Historical population
| Census | Pop. | Note | %± |
| 1970 | 228 |  | — |
| 1980 | 93 |  | −59.2% |
| 1990 | 109 |  | 17.2% |
| 2000 | 70 |  | −35.8% |
| 2010 | 114 |  | 62.9% |
| 2020 | 93 |  | −18.4% |
| 2023 (est.) | 91 | Decrease | −2.2% |
U.S. Decennial Census

===2010 census===
At the 2010 census there were 114 people, 41 households, and 27 families living in the village. The population density was 1140.0 PD/sqmi. There were 44 housing units at an average density of 440.0 /sqmi. The racial makeup of the village was 78.1% White, 10.5% African American, 1.8% Asian, 0.9% Pacific Islander, 0.9% from other races, and 7.9% from two or more races.
Of the 41 households 36.6% had children under the age of 18 living with them, 43.9% were married couples living together, 14.6% had a female householder with no husband present, 7.3% had a male householder with no wife present, and 34.1% were non-families. 26.8% of households were one person and 7.3% were one person aged 65 or older. The average household size was 2.78 and the average family size was 3.26.

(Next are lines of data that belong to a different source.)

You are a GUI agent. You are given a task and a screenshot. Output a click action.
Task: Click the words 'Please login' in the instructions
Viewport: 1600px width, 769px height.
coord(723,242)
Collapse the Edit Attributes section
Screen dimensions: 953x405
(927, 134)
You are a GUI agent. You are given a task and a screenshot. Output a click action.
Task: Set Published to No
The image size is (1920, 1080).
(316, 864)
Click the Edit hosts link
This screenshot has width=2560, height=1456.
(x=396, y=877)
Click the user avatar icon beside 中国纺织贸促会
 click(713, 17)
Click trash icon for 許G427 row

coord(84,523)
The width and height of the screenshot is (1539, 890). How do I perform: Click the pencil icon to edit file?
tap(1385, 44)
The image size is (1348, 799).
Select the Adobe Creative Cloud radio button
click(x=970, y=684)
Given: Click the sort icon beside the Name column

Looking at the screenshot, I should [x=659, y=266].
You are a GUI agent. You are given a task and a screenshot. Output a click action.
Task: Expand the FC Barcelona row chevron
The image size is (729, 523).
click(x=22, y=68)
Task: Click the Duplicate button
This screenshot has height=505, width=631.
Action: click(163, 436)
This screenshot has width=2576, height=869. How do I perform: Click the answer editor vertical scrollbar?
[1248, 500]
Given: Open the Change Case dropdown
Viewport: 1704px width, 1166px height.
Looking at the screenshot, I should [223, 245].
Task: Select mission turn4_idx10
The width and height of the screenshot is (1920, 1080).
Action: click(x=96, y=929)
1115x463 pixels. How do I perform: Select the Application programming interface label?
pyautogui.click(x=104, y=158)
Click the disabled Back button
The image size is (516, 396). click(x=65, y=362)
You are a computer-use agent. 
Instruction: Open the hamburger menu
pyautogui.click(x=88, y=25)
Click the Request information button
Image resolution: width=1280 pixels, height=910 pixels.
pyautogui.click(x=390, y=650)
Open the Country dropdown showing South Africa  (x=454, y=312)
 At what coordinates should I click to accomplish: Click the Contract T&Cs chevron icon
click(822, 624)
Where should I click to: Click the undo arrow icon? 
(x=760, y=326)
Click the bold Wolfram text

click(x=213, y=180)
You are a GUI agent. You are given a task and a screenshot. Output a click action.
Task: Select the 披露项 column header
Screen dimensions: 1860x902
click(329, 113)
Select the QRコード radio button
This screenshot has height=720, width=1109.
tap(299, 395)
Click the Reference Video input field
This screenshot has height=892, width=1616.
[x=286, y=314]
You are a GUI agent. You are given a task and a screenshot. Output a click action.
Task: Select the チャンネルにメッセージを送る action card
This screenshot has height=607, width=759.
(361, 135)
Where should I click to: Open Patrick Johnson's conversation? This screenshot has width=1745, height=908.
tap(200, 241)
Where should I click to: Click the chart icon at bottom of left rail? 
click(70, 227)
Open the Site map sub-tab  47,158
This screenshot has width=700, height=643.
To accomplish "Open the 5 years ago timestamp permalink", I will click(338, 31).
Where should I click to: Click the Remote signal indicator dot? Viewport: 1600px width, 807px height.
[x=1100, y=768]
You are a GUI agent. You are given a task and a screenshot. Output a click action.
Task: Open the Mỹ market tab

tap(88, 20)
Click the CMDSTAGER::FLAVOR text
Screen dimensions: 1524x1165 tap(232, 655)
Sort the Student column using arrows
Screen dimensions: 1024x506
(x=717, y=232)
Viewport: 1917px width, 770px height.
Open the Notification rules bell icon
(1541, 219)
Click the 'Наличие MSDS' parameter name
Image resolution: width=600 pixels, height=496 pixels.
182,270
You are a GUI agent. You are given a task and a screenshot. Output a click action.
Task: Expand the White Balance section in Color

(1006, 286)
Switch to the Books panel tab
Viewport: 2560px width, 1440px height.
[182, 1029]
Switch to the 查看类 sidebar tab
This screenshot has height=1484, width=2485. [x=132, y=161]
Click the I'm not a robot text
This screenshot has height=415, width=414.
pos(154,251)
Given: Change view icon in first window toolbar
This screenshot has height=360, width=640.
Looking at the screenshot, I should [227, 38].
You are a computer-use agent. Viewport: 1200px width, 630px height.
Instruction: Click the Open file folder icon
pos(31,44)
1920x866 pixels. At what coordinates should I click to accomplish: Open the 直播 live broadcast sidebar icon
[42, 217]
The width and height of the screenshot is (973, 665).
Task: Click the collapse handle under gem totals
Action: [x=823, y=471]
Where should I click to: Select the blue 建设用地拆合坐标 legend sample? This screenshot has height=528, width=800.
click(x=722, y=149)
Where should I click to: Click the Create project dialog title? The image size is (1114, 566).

The median age in the village was 40 years. 26.3% of residents were under the age of 18; 4.3% were between the ages of 18 and 24; 25.4% were from 25 to 44; 31.6% were from 45 to 64; and 12.3% were 65 or older. The gender makeup of the village was 48.2% male and 51.8% female.

===2000 census===
At the 2000 census there were 70 people, 25 households, and 17 families living in the village. The population density was 909.9 PD/sqmi. There were 27 housing units at an average density of 350.9 /sqmi. The racial makeup of the village was 97.14% White, 1.43% Native American, and 1.43% from two or more races.
Of the 25 households 48.0% had children under the age of 18 living with them, 60.0% were married couples living together, 4.0% had a female householder with no husband present, and 32.0% were non-families. 28.0% of households were one person and 8.0% were one person aged 65 or older. The average household size was 2.80 and the average family size was 3.59.

The age distribution was 32.9% under the age of 18, 10.0% from 18 to 24, 28.6% from 25 to 44, 20.0% from 45 to 64, and 8.6% 65 or older. The median age was 30 years. For every 100 females there were 100.0 males. For every 100 females age 18 and over, there were 80.8 males.

The median household income was $34,375 and the median family income was $34,375. Males had a median income of $41,250 versus $41,250 for females. The per capita income for the village was $18,651. None of the population and none of the families were below the poverty line.

==Government==
The majority of the village's revenues in 2019 and 2020 were in fines collected with traffic enforcement cameras. Ohio Auditor of State Keith Faber characterized the village as a "speed trap" with "no other reason for it to exist." The speed camera program was suspended in 2021. It resumed operation in 2024.